[DATA FOR THE TASK]

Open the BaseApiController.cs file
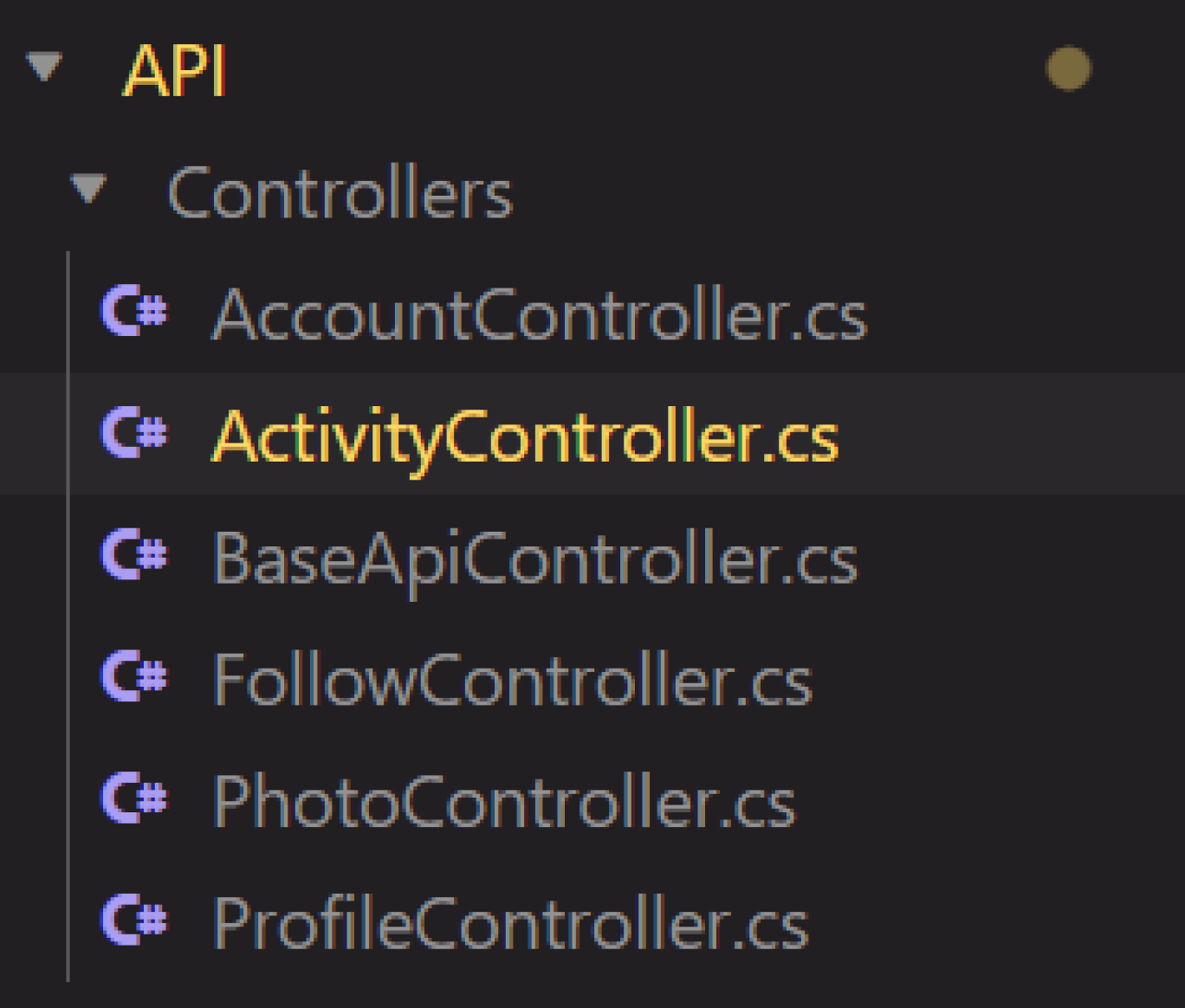pos(535,561)
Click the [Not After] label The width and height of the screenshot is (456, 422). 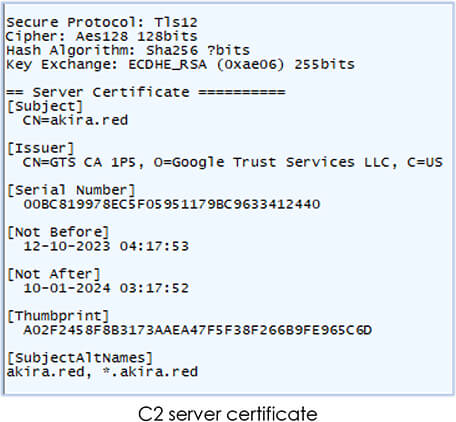tap(54, 274)
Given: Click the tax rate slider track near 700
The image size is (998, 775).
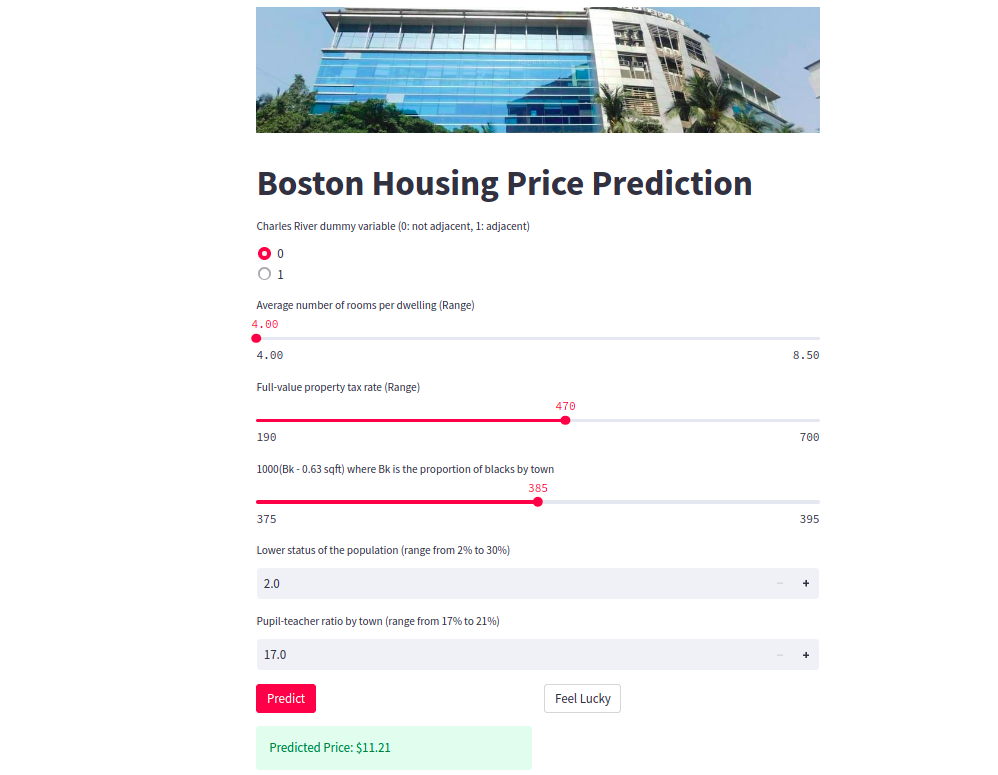Looking at the screenshot, I should pyautogui.click(x=813, y=421).
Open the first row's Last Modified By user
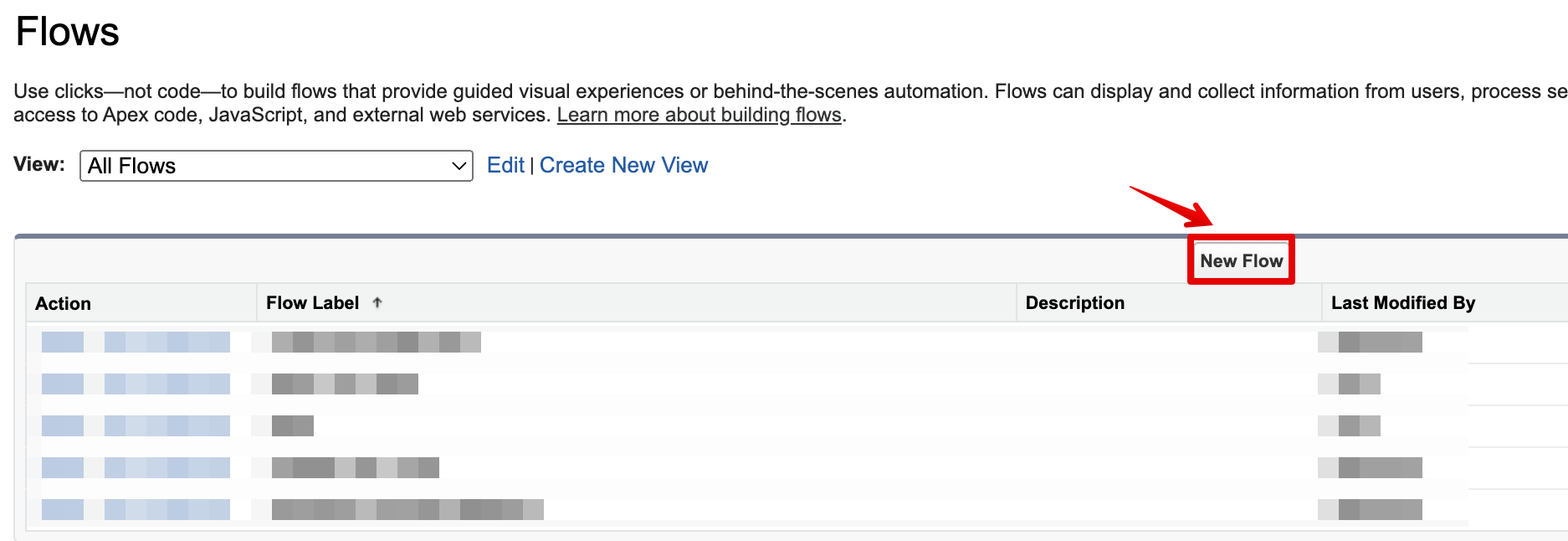 (1379, 343)
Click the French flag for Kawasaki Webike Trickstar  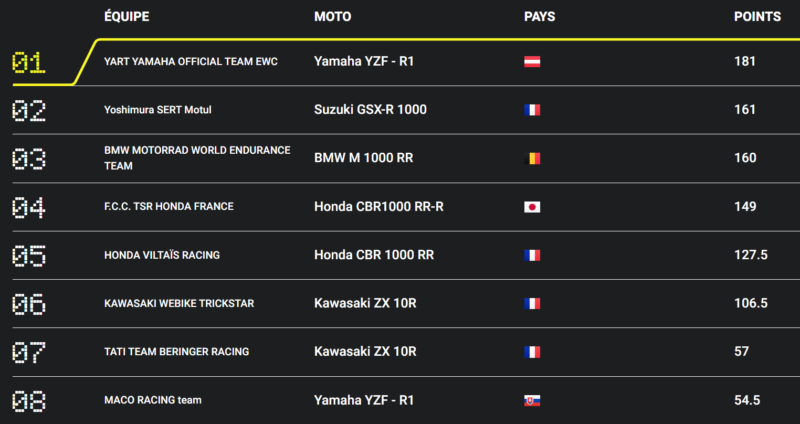[532, 303]
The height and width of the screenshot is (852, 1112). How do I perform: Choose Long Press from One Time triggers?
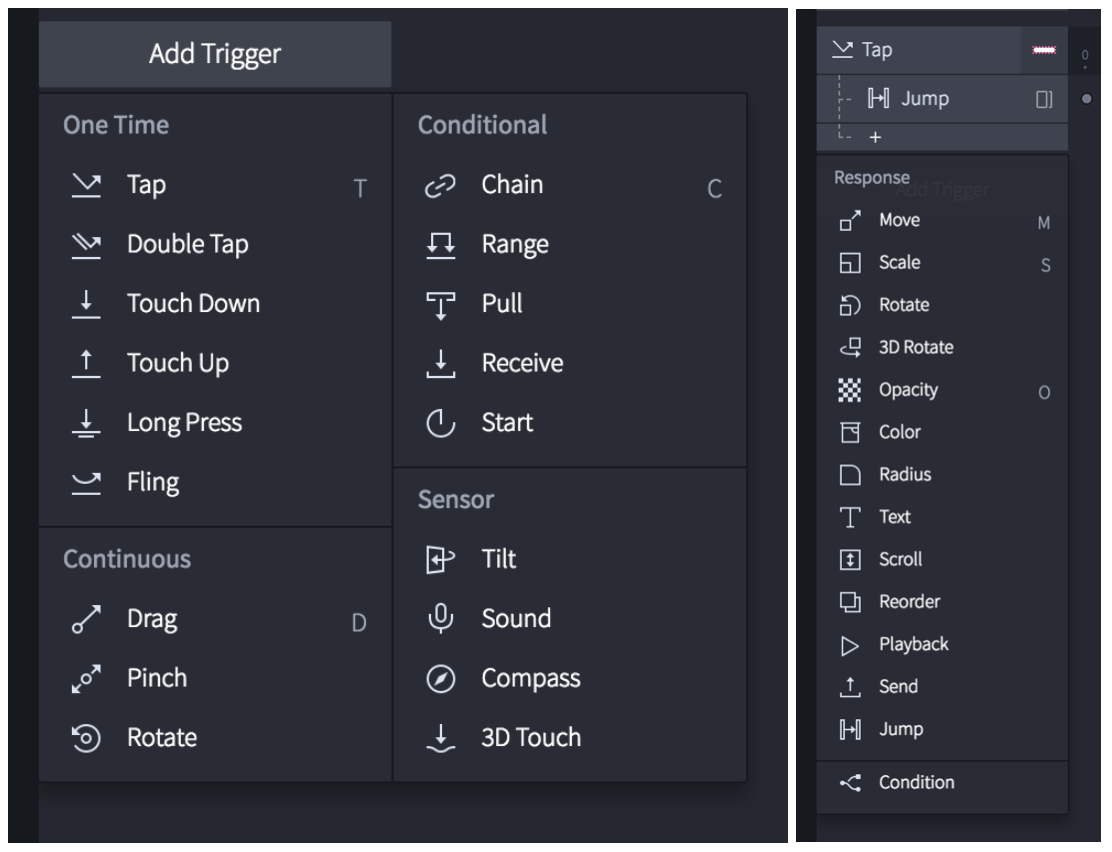point(184,423)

[/DATA FOR THE TASK]

Your copy should hold exactly the lines from the one that contains "The height and" through the final line of the data, both ends included, and no pictures.

The height and width of the screenshot is (852, 1112). How do I perform: Choose Long Press from One Time triggers?
point(184,423)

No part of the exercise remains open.